* [Exercise directions]
Copy each of the following entries word for word.

***

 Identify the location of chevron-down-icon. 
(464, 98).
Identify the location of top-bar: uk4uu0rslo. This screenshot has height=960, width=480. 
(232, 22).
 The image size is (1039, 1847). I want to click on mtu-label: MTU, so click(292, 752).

***

* [Final answer]
 Identify the location of chevron-down-icon. 
(464, 98).
Identify the location of top-bar: uk4uu0rslo. This screenshot has height=960, width=480. 
(232, 22).
 The image size is (1039, 1847). I want to click on mtu-label: MTU, so click(292, 752).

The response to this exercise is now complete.